WORK TO COMPLETE => Reproduce every line of the material below verbatim, from the first line to the last.

[Dataset excerpt]
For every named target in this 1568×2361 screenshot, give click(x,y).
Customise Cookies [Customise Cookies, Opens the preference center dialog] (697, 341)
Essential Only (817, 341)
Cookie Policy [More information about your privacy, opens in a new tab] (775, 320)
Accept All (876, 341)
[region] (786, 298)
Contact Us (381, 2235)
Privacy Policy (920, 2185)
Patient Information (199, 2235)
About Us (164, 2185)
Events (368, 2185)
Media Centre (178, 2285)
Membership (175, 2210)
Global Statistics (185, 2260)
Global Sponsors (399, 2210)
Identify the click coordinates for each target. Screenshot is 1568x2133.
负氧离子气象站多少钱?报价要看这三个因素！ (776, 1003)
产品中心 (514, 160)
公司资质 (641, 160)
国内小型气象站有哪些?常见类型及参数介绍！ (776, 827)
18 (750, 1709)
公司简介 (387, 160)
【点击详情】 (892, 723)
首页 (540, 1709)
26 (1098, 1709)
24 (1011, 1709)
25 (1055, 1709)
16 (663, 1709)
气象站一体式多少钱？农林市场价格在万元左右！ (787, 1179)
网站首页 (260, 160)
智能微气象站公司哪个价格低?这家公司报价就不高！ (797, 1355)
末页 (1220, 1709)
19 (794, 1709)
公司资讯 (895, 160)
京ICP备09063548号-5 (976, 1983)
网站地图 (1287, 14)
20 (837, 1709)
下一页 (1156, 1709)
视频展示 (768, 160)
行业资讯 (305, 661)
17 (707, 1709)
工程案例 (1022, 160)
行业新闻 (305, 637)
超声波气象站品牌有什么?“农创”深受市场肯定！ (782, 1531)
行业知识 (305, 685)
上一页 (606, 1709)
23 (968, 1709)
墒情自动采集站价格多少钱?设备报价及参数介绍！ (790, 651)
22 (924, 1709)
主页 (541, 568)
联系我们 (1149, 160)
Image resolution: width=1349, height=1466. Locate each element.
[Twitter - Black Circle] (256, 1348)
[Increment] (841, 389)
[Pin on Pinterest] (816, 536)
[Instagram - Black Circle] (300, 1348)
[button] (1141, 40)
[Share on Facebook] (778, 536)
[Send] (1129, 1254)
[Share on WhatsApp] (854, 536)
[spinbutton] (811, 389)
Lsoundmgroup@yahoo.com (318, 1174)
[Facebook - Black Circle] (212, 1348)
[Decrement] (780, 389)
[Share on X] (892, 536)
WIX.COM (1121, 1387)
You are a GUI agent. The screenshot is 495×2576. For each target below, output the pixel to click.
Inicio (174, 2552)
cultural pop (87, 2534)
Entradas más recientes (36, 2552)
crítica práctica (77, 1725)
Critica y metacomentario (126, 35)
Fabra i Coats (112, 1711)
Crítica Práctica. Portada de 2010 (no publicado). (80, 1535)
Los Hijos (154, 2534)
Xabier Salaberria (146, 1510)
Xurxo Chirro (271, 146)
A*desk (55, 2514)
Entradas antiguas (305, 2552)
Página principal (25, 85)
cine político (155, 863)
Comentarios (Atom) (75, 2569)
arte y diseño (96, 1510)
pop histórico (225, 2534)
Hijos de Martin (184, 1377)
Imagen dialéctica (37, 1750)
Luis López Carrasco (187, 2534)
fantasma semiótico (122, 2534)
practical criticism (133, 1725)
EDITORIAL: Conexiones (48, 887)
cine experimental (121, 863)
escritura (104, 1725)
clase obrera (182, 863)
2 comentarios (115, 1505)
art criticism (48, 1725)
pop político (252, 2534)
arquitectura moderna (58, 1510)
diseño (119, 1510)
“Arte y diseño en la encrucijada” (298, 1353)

COMPLETED TASK =>
For every named target in this 1568×2361 screenshot, give click(x,y).
Customise Cookies [Customise Cookies, Opens the preference center dialog] (697, 341)
Essential Only (817, 341)
Cookie Policy [More information about your privacy, opens in a new tab] (775, 320)
Accept All (876, 341)
[region] (786, 298)
Contact Us (381, 2235)
Privacy Policy (920, 2185)
Patient Information (199, 2235)
About Us (164, 2185)
Events (368, 2185)
Media Centre (178, 2285)
Membership (175, 2210)
Global Statistics (185, 2260)
Global Sponsors (399, 2210)
Identify the click coordinates for each target. Screenshot is 1568x2133.
负氧离子气象站多少钱?报价要看这三个因素！ (776, 1003)
产品中心 (514, 160)
公司资质 (641, 160)
国内小型气象站有哪些?常见类型及参数介绍！ (776, 827)
18 (750, 1709)
公司简介 (387, 160)
【点击详情】 (892, 723)
首页 (540, 1709)
26 (1098, 1709)
24 (1011, 1709)
25 (1055, 1709)
16 (663, 1709)
气象站一体式多少钱？农林市场价格在万元左右！ (787, 1179)
网站首页 (260, 160)
智能微气象站公司哪个价格低?这家公司报价就不高！ (797, 1355)
末页 (1220, 1709)
19 (794, 1709)
公司资讯 (895, 160)
京ICP备09063548号-5 (976, 1983)
网站地图 (1287, 14)
20 (837, 1709)
下一页 (1156, 1709)
视频展示 (768, 160)
行业资讯 (305, 661)
17 (707, 1709)
工程案例 (1022, 160)
行业新闻 (305, 637)
超声波气象站品牌有什么?“农创”深受市场肯定！ (782, 1531)
行业知识 (305, 685)
上一页 (606, 1709)
23 (968, 1709)
墒情自动采集站价格多少钱?设备报价及参数介绍！ (790, 651)
22 (924, 1709)
主页 (541, 568)
联系我们 (1149, 160)
Image resolution: width=1349, height=1466. Locate each element.
[Twitter - Black Circle] (256, 1348)
[Increment] (841, 389)
[Pin on Pinterest] (816, 536)
[Instagram - Black Circle] (300, 1348)
[button] (1141, 40)
[Share on Facebook] (778, 536)
[Send] (1129, 1254)
[Share on WhatsApp] (854, 536)
[spinbutton] (811, 389)
Lsoundmgroup@yahoo.com (318, 1174)
[Facebook - Black Circle] (212, 1348)
[Decrement] (780, 389)
[Share on X] (892, 536)
WIX.COM (1121, 1387)
You are a GUI agent. The screenshot is 495×2576. For each target below, output the pixel to click.
Inicio (174, 2552)
cultural pop (87, 2534)
Entradas más recientes (36, 2552)
crítica práctica (77, 1725)
Critica y metacomentario (126, 35)
Fabra i Coats (112, 1711)
Crítica Práctica. Portada de 2010 (no publicado). (80, 1535)
Los Hijos (154, 2534)
Xabier Salaberria (146, 1510)
Xurxo Chirro (271, 146)
A*desk (55, 2514)
Entradas antiguas (305, 2552)
Página principal (25, 85)
cine político (155, 863)
Comentarios (Atom) (75, 2569)
arte y diseño (96, 1510)
pop histórico (225, 2534)
Hijos de Martin (184, 1377)
Imagen dialéctica (37, 1750)
Luis López Carrasco (187, 2534)
fantasma semiótico (122, 2534)
practical criticism (133, 1725)
EDITORIAL: Conexiones (48, 887)
cine experimental (121, 863)
escritura (104, 1725)
clase obrera (182, 863)
2 comentarios (115, 1505)
art criticism (48, 1725)
pop político (252, 2534)
arquitectura moderna (58, 1510)
diseño (119, 1510)
“Arte y diseño en la encrucijada” (298, 1353)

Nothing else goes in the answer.